The market price of our Class A Common Stock could decline as a result of sales of a large number of shares of Class A Common Stock in the market, or the perception that these sales could occur. There are a total of 175,250,608 shares of Class A Common Stock outstanding as of November 5, 2021 (excluding the last tranche of 2,192,687 Earnout Shares that may be issued, warrants, unvested restricted stock units, and options to purchase Class A Common Stock outstanding under our employee benefit plans and any equity awards that may be issued under the 2021 ESPP and the 2021 Plan).
We filed a registration statement on Form S-8 under the Securities Act to register shares of Class A Common Stock reserved for future issuance under our equity compensation plans. The Form S-8 registration statement became effective automatically upon filing, and shares covered by the registration statement became eligible for sale in the public market, subject to Rule 144 limitations applicable to affiliates, vesting restrictions and applicable lock-up restrictions. Subject to the satisfaction of applicable vesting restrictions and the expiration or waiver of the market standoff agreements and lock-up agreements referred to above, the shares issuable upon exercise of outstanding stock options and other awards will be available for immediate resale in the public market. Sales of Class A Common Stock as lock-up restrictions end or pursuant to the exercise of registration rights may make it more difficult for us to sell equity securities in the future at a time and at a price that we deem appropriate. These sales also could cause the trading price of our Class A Common Stock and warrants to fall and make it more difficult for investors to sell shares of our Class A Common Stock and warrants at a time and price that they deem appropriate.

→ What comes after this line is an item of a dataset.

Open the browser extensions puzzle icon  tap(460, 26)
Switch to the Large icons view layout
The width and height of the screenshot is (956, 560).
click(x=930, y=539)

Our directors, officers, advisors or their affiliates may enter into certain transactions, including purchasing shares or warrants from the public, which may influence the public “float” of our Class A Common Stock and warrants.
Our directors, officers, advisors or affiliates may purchase Class A Common Stock or warrants or a combination thereof in privately negotiated transactions or in the open market, although they are under no obligation to do so. If such purchases are made, the public “float” of Class A Common Stock or warrants and the number of beneficial holders of our securities may be reduced, possibly making it difficult to maintain the quotation, listing or trading of our securities on Nasdaq or a similar national securities exchange.
Because there are no current plans to pay cash dividends on our Class A Common Stock for the foreseeable future, investors may not receive any return on investment unless they sell their Class A Common Stock at a price greater than what they paid for it.
We intend to retain future earnings, if any, for future operations, expansion and debt repayment and there are no current plans to pay any cash dividends for the foreseeable future. The declaration, amount and payment of any future dividends on shares of our Class A Common Stock will be at the sole discretion of the Board. The Board may take into account general and economic conditions, our financial condition and results of operations, our available cash and current and anticipated cash needs, capital requirements, contractual, legal, tax and regulatory restrictions, implications of the payment of dividends to our stockholders or by our subsidiaries to us and such other factors as the Board may deem relevant. As a result, investors may not receive any return on an investment in our Class A Common Stock unless they sell their Class A Common Stock for a price greater than that which they paid for it.
Our stockholders may experience dilution in the future.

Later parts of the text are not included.